Government announces energy price cap for businesses for the winter

Electricity meter

The government is to cap energy prices for businesses in line with the two-year domestic cap, now called an ‘Energy Price Guarantee’, announced on 8 September, although for businesses it will only last for six months.

The new energy price cap for consumers kicks in from 1 October, restricting energy charges to an average of £2,500 a year for the next two years. This is automatic, applies to all households and is in addition to the £400 energy bills discount for households.

As businesses have not previously benefited from an energy price cap and are not always able to secure their energy price through fixed deals, many are reporting projected increases in costs of gas and electricity of more than 500%.

That is addressed by the new six-month scheme for businesses and other non-domestic energy users (including charities and public sector organisations like schools).

This is intended to protect businesses from the soaring energy costs and provide them with some certainty for planning.

After the initial six-month scheme, the Government promises on-going, focused support for vulnerable industries.

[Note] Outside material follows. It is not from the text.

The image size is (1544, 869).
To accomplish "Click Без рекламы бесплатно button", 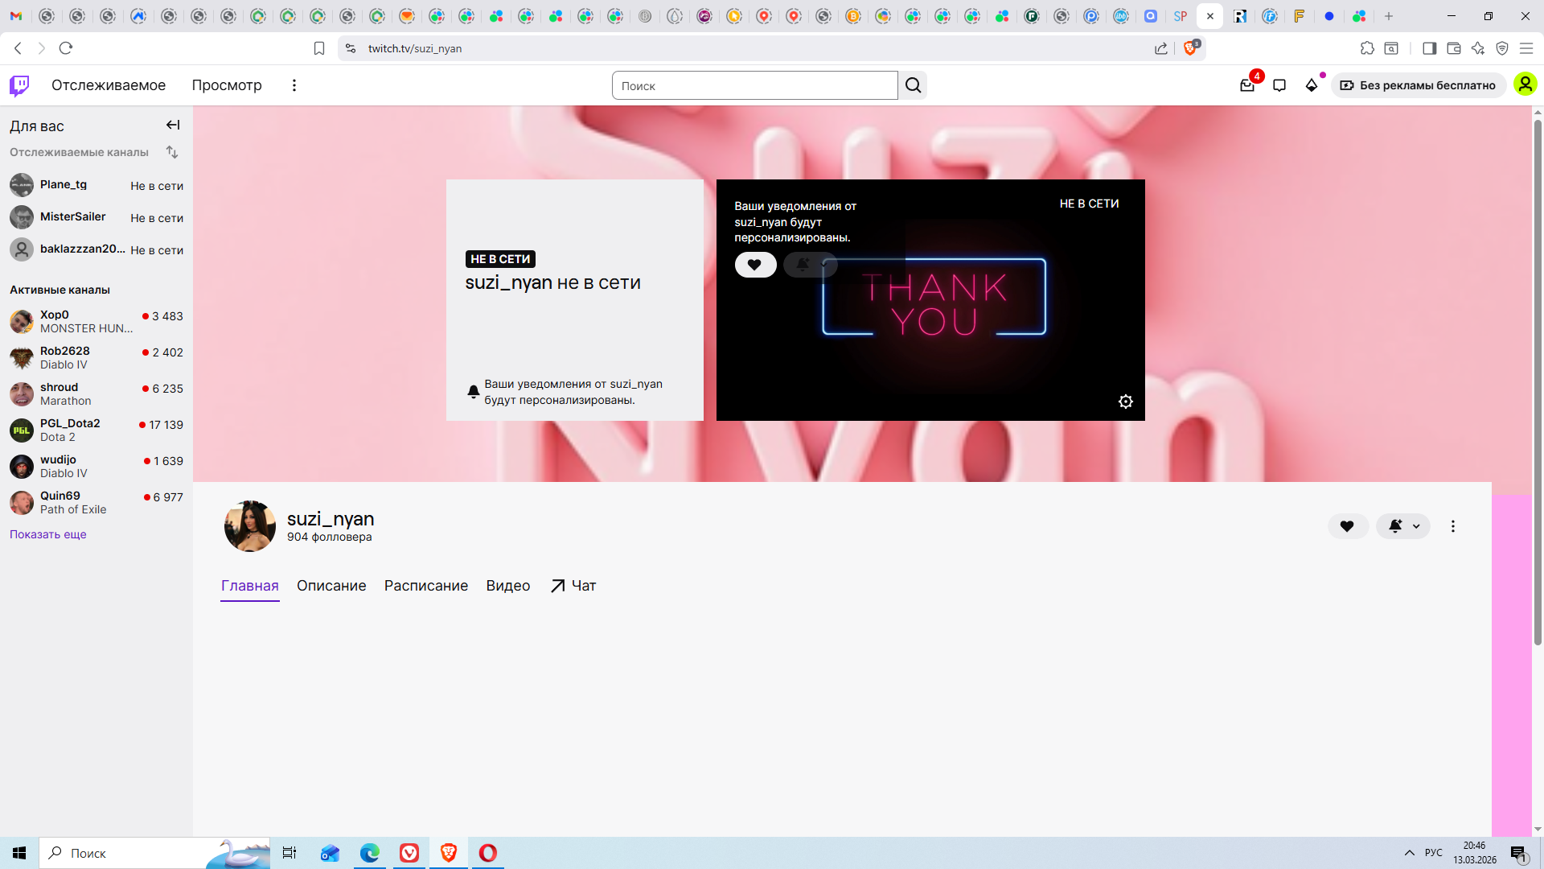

Government borrowing in the region of £100billion-£150billion will be used pay energy suppliers, many of which are earning record profits thanks to the high prices, the difference between the cap and what they would charge their customers were it not in place.

Schemes previously funded by green levies, which are suspended during the scheme, will also be funded by government borrowing during the two-year period.

At the same time the government will seek to secure new sources of energy supply, including allowing onshore fracking, which some fear causes earthquakes, more gas and oil exploration in the North Sea, and more nuclear and renewable energy generation.

The government has set a target for the UK to become a net energy exporter once again by 2040.

A review is to be held into how the UK can become a Net Zero CO2e contributor to the atmosphere by 2050, a target enshrined in law, in an economically-efficient way without placing undue burdens on businesses or consumers.

The review will be chaired by Chris Skidmore MP and is required to report by the end of this year.